Kehoe Law Firm, P.C. is investigating securities claims on behalf of investors of Karyopharm Therapeutics Inc. (“Karyopharm” or the “Company”) (NASDAQ: KPTI) to determine whether Karyopharm and certain of its officers or directors engaged in unlawful business practices or securities fraud.
A class action lawsuit was filed on July 23, 2019 against Karyopharm in United States District Court on behalf of a class of Karyopharm investors who purchased, or otherwise acquired, Karyopharm securities between March 2, 2017 and February 22, 2019, both dates inclusive (the “Class Period”).
If you purchased Karyopharm securities during the Class Period and suffered losses, please click Join a Securities Class Action to participate in the lawsuit or contact either John Kehoe, Esq., (215) 792-6676, Ext. 801, [email protected], or Michael Yarnoff, Esq., (215) 792-6676, Ext. 804, [email protected], [email protected], to learn more about the lawsuit or the securities investigation.
Karyopharm shareholders have until September 23, 2019 to move the Court to be appointed lead plaintiff.
According to the complaint, throughout the Class Period, Karyopharm continued to tout the commercial prospects for selinexor and consistently described selinexor (a drug intended for the treatment of various types of cancer, including principally blood cancers) as having a “predictable and manageable tolerability profile” and a “very nice safety profile,” and assured investors that it was “well tolerated” by patients. Karyopharm also claimed that selinexor had the potential to be used as a new treatment for MM (“multiple myeloma”), with limited and manageable side effects. As a result of these misrepresentations, Karyopharm shares, according to the complaint, traded at artificially inflated prices during the Class Period.
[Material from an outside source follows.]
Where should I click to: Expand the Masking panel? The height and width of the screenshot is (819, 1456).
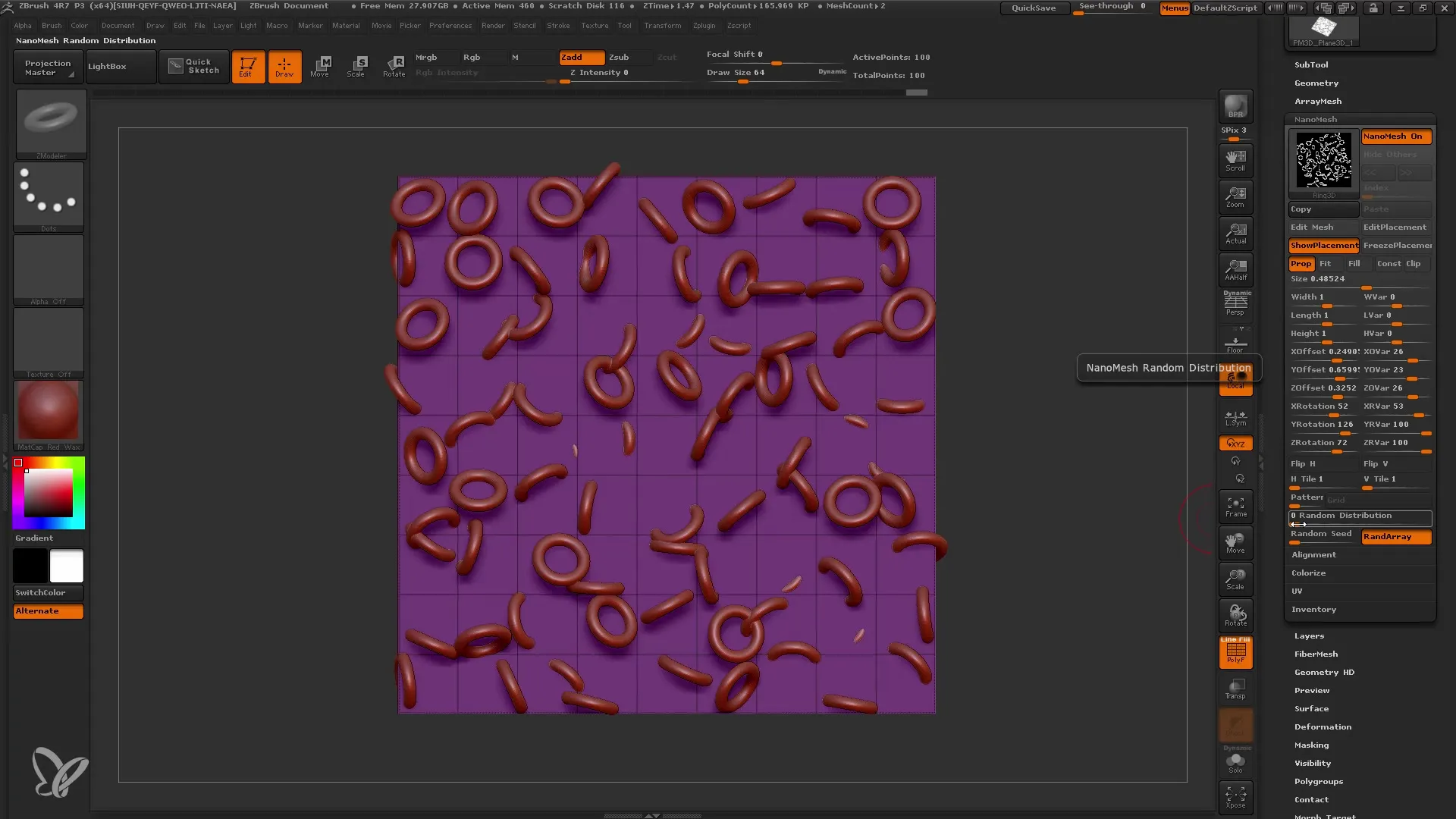[1311, 744]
The truth, according to the class action complaint, was revealed on February 22, 2019, when, in advance of an FDA advisory committee meeting to review Karyopharm’s New Drug Application for selinexor and assess the drug’s risks and benefits, the FDA released a briefing document expressing serious concerns about the safety and efficacy of selinexor. Of significance, according to the complaint, the FDA revealed that, contrary to Karyopharm’s assurances, the previously cancelled SOPRA trial had resulted in “worse overall survival” for AML (“acute myeloid leukemia”) patients treated with selinexor, which “highlight[ed] the toxicity of this drug.” The FDA also determined that the toxicity observed with selinexor in AML patients in the SOPRA study was “similar” to that observed in MM patients in the STORM study. According to the complaint, the FDA unambiguously concluded that “[t]reatment with selinexor is associated with significant toxicity” and has “limited efficacy.”
As a result of these disclosures, Karyopharm’s stock price fell more than 43% from $8.97 per share to $5.07 per share.